Fodé Bangoura face à Mamadi Doumbouya : « Votre personne s’efface désormais derrière la fonction »
Au-delà du protocole, c'est un véritable rappel à l'ordre constitutionnel qu'a livré Fodé Bangoura ce samedi. Après avoir reçu le serment de Mamadi Doumbouya, le président de la Cour suprême a exhorté le nouveau chef de l'État à s'effacer derrière sa fonction et à faire de la loi, plutôt que de la force, sa seule boussole.
L’instant était solennel, le ton grave. Ce samedi 17 janvier, alors que la Guinée entérinait l’investiture de Mamadi Doumbouya à la magistrature suprême, le président de la Cour suprême, Fodé Bangoura, a profité de cette tribune pour tracer les lignes rouges du nouveau mandat. Loin des simples félicitations d’usage, le haut magistrat a rappelé au président l’immensité de la charge qui lui incombe désormais sous l’empire de la Constitution de 2025.

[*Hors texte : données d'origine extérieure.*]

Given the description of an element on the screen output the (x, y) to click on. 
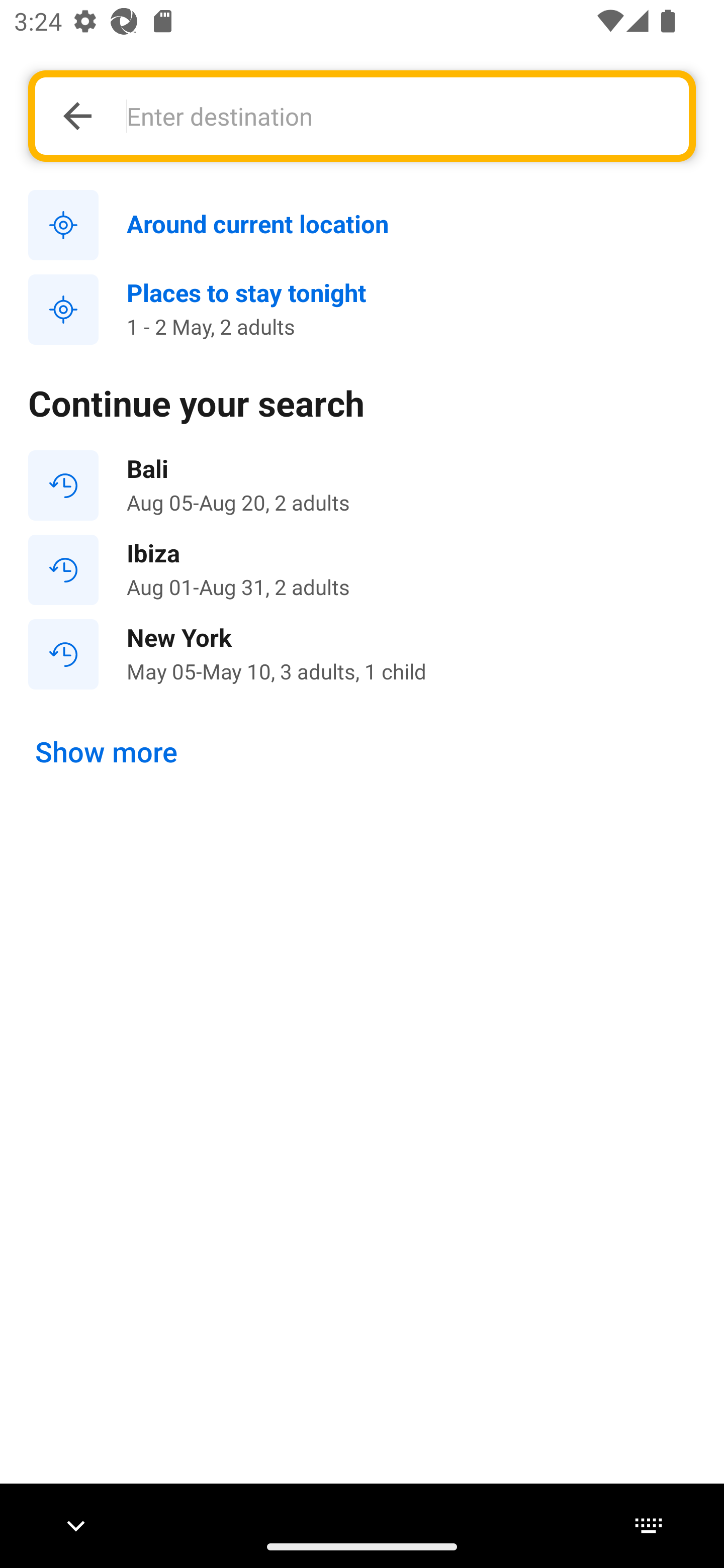
Enter destination (396, 115)
Around current location (362, 225)
Places to stay tonight 1 - 2 May, 2 adults (362, 309)
Bali Aug 05-Aug 20, 2 adults  (362, 485)
Ibiza Aug 01-Aug 31, 2 adults  (362, 569)
New York May 05-May 10, 3 adults, 1 child (362, 653)
Show more (106, 752)
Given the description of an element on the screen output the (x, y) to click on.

« Votre personne s’efface derrière la fonction »
Pour Fodé Bangoura, l’accession au pouvoir suprême exige une mue personnelle. Le président de la Cour a insisté sur la nécessité pour Mamadi Doumbouya de devenir le « symbole vivant de l’unité nationale » dans un pays encore marqué par ses fractures.

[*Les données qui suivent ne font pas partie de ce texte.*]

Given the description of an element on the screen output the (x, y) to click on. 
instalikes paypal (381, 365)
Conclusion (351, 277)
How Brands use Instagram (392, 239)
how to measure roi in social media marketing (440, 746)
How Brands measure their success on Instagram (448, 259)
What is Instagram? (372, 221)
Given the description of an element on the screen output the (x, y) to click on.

« Votre personne s’efface derrière la fonction pour assurer la continuité de l’État », a-t-il martelé. Une manière de signifier que le Chef de l’État ne s’appartient plus et qu’il doit désormais agir comme le « rempart ultime » et le « garant intransigeant » de l’indépendance et de l’intégrité du territoire.
La Constitution comme unique boussole
Dans son allocution, le magistrat a placé la loi fondamentale au-dessus de tout. En qualifiant Mamadi Doumbouya de « gardien de la loi fondamentale », il lui a rappelé que sa « première allégeance va à la Constitution ».

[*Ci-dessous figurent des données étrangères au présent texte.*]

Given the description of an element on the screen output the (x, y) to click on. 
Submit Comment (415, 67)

Ce rôle d’arbitre suprême impose au chef de l’Exécutif de veiller à l’équilibre subtil entre les pouvoirs. « Il vous revient d’assurer le fonctionnement régulier et harmonieux des pouvoirs publics », a souligné Fodé Bangoura, invitant le président à garantir que l’exécutif, le législatif et le judiciaire concourent tous au bien commun.
« La force doit rester l’alliée de la légalité »
Le message le plus percutant concernait sans doute les prérogatives militaires du chef de l’État. S’adressant au « Chef suprême des armées », Fodé Bangoura a reconnu les pouvoirs exceptionnels de gestion de crise conférés par la Constitution, tout en posant une limite claire.
« N’oubliez pas qu’ils demeurent strictement encadrés par le droit, car la force doit toujours rester l’alliée de la légalité », a-t-il averti. Un rappel crucial sur l’usage de la force publique, invitant le président à user de son pouvoir de nomination — du Premier ministre aux officiers généraux — avec le plus grand « discernement ».